Source text -
Begin
Be warned that blackcurrants are big plants which will need plenty of room, each taking up around 1.5 square metres of ground so don’t plant them too close together.
“You’ll often have fewer berries from two struggling plants than from one good one,” Thurlow points out.
n National Allotments Week runs from August 5 - 11.
Jobs for the week:
* Continue to feed roses regularly with rose food that is high in potash and magnesium. If they are in a mixed border, feed the whole area
* Prune philadelphus, or mock orange, after it has flowered
* In hot, dry spells, lift the cutting blades of your lawn mower by 1cm (half an inch) so you don’t cut it too short
* If you are going away, move your containers to a cool, shady spot, stand them in saucers and water them thoroughly before you go. Get family or neighbours to water while you’re away
* Clip privet and other fast-growing hedges
* Take cuttings of clematis
* Cut lavender for drying
Good enough to eat:
Why buy expensive bags of rocket in the supermarket when you can grow it so easily?
End
Information provided -
Begin
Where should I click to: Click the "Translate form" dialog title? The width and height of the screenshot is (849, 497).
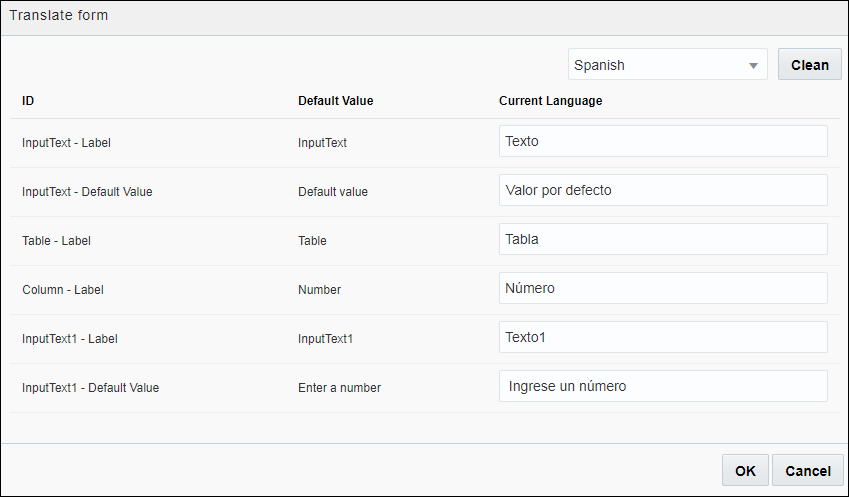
End
Problems -
**A.** Write out the passage of the gardening text from "Be warned that" up to and including "Thurlow points out.".
**B.** Answer these questions using the gardening text:
(i) What should the rose food be high in?
(ii) In hot, dry spells, by how much should the cutting blades of the lawn mower be lifted?
(iii) When should philadelphus be pruned?

Answers -
**A.**
Be warned that blackcurrants are big plants which will need plenty of room, each taking up around 1.5 square metres of ground so don’t plant them too close together.
“You’ll often have fewer berries from two struggling plants than from one good one,” Thurlow points out.

**B.**
(i) Potash and magnesium.
(ii) By 1cm (half an inch).
(iii) After it has flowered.